Entretanto houve eleições e desde a entrada de Carlos Moedas na Câmara o processo nunca mais avançou. Um ano após a tomada de posse, a Djass conseguiu reunir com o vereador da Cultura, que informou que a autarquia iria pedir dois pareceres à DGPC e à EMEL, que detém um parque de estacionamento subterrâneo no local. Em abril deste ano, a Câmara informou que os pareceres foram desfavoráveis, o que inviabilizaria a localização do memorial no local que a própria Câmara tinha indicado em alternativa à proposta original da Djass.

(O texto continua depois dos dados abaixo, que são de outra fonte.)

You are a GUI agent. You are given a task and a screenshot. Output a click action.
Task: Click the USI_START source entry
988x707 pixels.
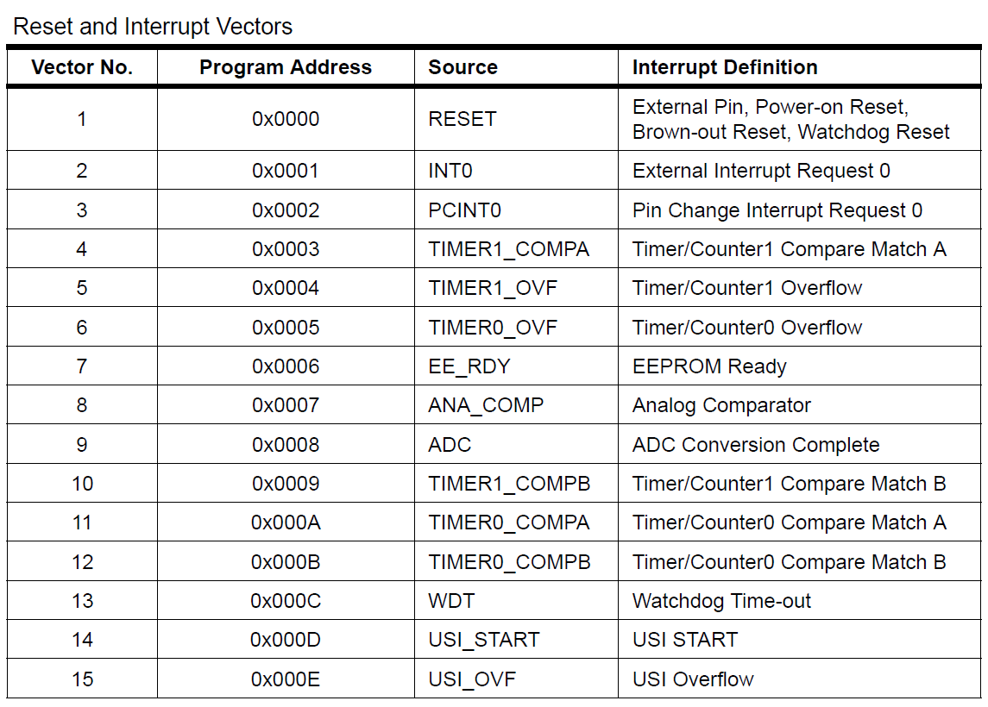pyautogui.click(x=483, y=640)
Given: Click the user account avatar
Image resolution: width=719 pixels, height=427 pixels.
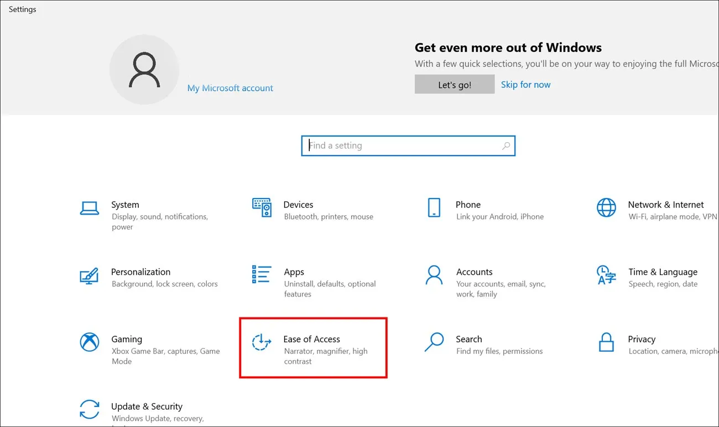Looking at the screenshot, I should [144, 70].
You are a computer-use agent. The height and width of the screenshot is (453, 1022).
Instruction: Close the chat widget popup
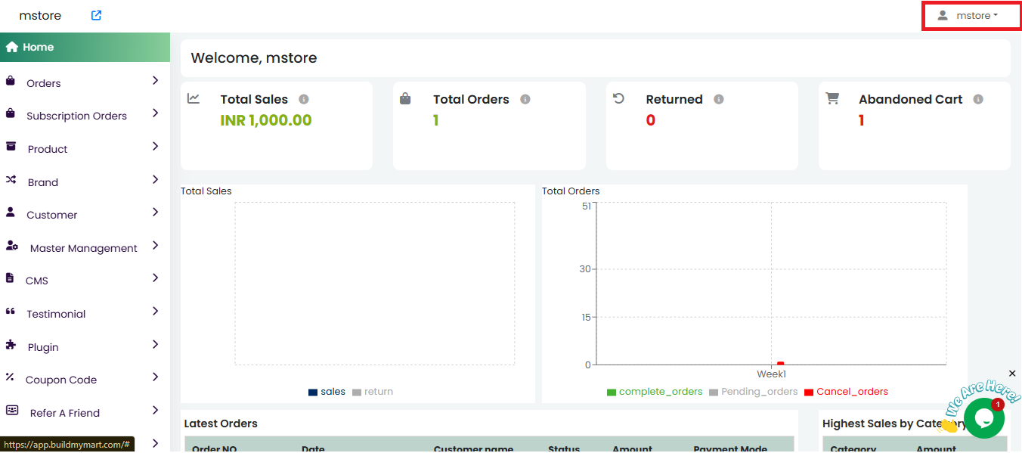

Mas a associação diz que os pareceres são afinal “uma opinião sumária e informal das duas entidades” e sem “qualquer carácter vinculativo” e tiveram como base “imagens de um projeto que não existe”. Em vez do projeto de Kiluanji Kia Henda, a Câmara entregou para análise “um exercício realizado, de forma abusiva, pelo arquiteto João Carrilho da Graça”, o que atribui a negligência grosseira ou flagrante má-fé” por parte da autarquia. E foi a partir deste último que a DGPC entendeu que os “impactos formais e visuais significativos” do Memorial naquele espaço eram de modo a “encerrar a praça face ao rio Tejo”. Por seu lado, a EMEL referiu a perda de garantia da obra do parque em caso de intervenção na cobertura e a existência recente de problemas de infiltrações como razões para não recomendar o Memorial naquela superfície.

Placas toponímicas e busto para assinalar presença africana em Lisboa continuam por colocar

Mas o boicote ao memorial não é caso único, prossegue a Djass. Também o projeto de colocação em vários locais da cidade de vinte placas toponímicas e um busto para assinalar e homenagear a secular presença africana em Lisboa, uma iniciativa da Associação Batoto Yetu Portugal (BYP), “continua igualmente por concretizar”. Isto apesar de as peças estarem prontas desde 2020. O financiamento da Câmara através do programa BIP/ZIP foi insuficiente, mas a recolha de fundos da associação BYP no ano passado conseguiu o dinheiro que faltava. Desde então, nada avançou e as placas e o busto continuam por colocar, refere a Djass, solidarizando-se com o projeto da BYP.

A associação promete não desmobilizar por causa dos obstáculos erguidos pela gestão de Moedas e continuará a bater-se pela sua instalação no Largo José Saramago.